Karşı tarafın da , getirmesine hep karşı çıktı .
Türk tarafının müzakerelerle ilgili olarak , toprak , en son görüşülecek mesele olarak , diğer meselelerden ayrı olarak bekletildi .
Ecevit’in , üçlü koalisyon hükümeti döneminde , AİHM‘nin Leizudu hakkında aldığı kararı , o hükümet kabul etmedi .
Sorun çözülmeden , hiçbir mahkeme kararını tanımayacağını , ilan etti .
Rum ve Yunan tarafı , Kıbrıs siyasi sorununun bir parçası olan Toprağı , siyasi masadan koparıp , hukuk yolu ile çözme girişimine de o hükümet karşı çıkmıştı .
Rahmetli Denktaş , hiçbir zaman , tüm sorunlar çözülmeden , toprağı , görüşme masasına , resmi olarak getirmemişti .
Kıbrıs meselesinin , en önemli konularından biri , topraktır .
Genel görüş , toprak da bir bütün olarak , müzakere masasında çözüme kavuşturulmalı idi .
Bu görüş , Türk tarafınca , ortak bir görüştü .
Annan Planı ile , bu görüşten , Türk tarafı olarak çark edildi .
Ecevit Hükümetinin , kabul etmediği Leizudu davasını , ondan sonra gelen hükümet , Annan Planı aldatmacası ile kabul ederek . Kıbrıs sorununun esas konusunu teşkil eden toprak , siyasilikten çıkarılıp , Avrupanın adillll… mahkemelerine havale edilerek . Toprak , görüşme masasında , Rum’un isteği doğrultusunda , arınmış oldu .
Rahmetli Ecevit’in , AİHM’nin kararlarını , siyasi bir çözüm olmadan kabul edilmeyeceği doğrultusundaki kararının da haklılığı ortaya çıkmış olmuyor mu ?
Annan Planının , karşı tarafça kabul edilmemesine karşın , Avrupa mahkeme kararları , tıkır tıkır işlemeye devam etmektedir .
Leizudu kararı ile , çoraptaki ilmek çözülmeye başlamıştır .
Dış politika , iç politikaya benzemez .
Dış politikada , atılan yanlış bir adımda , gözünün yaşına bakan olmaz .
Masaya oturmak için , egemenliğin tanınması , şart olarak ileri sürülmekte .
Egemen olmayan hiçbir ulus ve halk , dünya üzerinde duramaz .
Tabii , ileri bir savunma gücü ile birlikte , bu ancak mümkün olur .
Toprağın halli için , Avrupa’nın bastırdığı ve kabul ettirdiği , Taşınmaz Mal Komisyonu , oluşturulan ve toprağın halline giden bir kuruluş .

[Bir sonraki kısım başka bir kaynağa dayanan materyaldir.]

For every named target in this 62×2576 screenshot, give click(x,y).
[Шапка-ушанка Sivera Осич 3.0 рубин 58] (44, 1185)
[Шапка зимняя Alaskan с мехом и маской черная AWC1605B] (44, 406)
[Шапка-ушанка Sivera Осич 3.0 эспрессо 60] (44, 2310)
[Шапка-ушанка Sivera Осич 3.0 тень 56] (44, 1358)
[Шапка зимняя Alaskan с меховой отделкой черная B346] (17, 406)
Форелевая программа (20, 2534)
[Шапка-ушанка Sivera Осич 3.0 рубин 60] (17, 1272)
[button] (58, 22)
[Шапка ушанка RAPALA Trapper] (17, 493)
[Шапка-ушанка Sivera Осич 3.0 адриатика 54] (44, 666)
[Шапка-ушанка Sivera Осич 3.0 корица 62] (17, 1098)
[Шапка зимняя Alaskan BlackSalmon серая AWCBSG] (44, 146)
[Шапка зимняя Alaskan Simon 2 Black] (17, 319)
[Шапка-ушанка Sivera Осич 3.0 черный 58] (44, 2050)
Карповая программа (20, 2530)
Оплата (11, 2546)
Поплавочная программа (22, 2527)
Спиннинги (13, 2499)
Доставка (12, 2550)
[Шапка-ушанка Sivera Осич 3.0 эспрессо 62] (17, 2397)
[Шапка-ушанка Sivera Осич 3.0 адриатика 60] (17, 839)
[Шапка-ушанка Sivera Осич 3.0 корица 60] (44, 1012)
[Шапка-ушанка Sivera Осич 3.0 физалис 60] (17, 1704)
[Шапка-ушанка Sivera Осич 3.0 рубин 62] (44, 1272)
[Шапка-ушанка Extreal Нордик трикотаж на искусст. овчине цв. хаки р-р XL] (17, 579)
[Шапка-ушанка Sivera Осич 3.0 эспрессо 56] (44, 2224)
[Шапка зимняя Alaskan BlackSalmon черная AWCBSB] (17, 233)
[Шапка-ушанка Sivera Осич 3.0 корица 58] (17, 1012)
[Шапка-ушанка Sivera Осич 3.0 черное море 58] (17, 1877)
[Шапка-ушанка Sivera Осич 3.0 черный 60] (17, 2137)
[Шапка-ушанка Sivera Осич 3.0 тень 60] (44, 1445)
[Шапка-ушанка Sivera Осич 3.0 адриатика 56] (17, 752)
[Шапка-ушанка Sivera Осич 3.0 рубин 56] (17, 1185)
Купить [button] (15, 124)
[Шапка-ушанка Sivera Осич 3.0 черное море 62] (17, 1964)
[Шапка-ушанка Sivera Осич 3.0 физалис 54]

AİHM , Komisyonun , etkin iç hukuk yolu olduğunu da belirtmiştir .
Yani , bir tür mahkeme gibi , karar verecek .
Buna , kim karar verdi ?
AİHM .
Hani , KKTC’nin egemenliği ve yargı bağımsızlığı ?
Söz konusu Komisyonun , tüm toprak sorununu çözeceğini umut etmek ve beklemek , safdillikle eş anlamlı değil de nedir ?
Dış politika , saniyede değil , salisede değişiklik gösterir .
Masaya oturmak için , yeni vizyon kararı alınarak , ona göre hareket edilecekse . Toprakta da yeni bir vizyona gidilmesine , gerek duyulmuyor mu ?
Komisyonun meşruluğuna , AİHM karar vermiş .
AİHM’nîn meşruluğuna , kim karar verecek ?
Kıbrıs sorunu , siyasi bir sorundur .
Hukuki , değildir .
Toprak da , bir bütün olarak , masada görüşülmelidir .
Toprakla ilgili olarak , bu vizyonla ortaya çıkılırsa , Kuzey’de bir çok yurttaş ve yabancı , Güney’deki mahkemelerin , kurbanı olmaktan kurtulmaz mı ?
Görüşmelerde , yeni vizyon deniliyor .
Bu yenilik , toprakta da geçerli olamaz mı ?
Bal gibi de olur .
Yeter ki , irade olsun .
Yeter ki , Anavatan da destek versin .
Yoksa , kısır bir döngüde dönmeye devam edeceğiz .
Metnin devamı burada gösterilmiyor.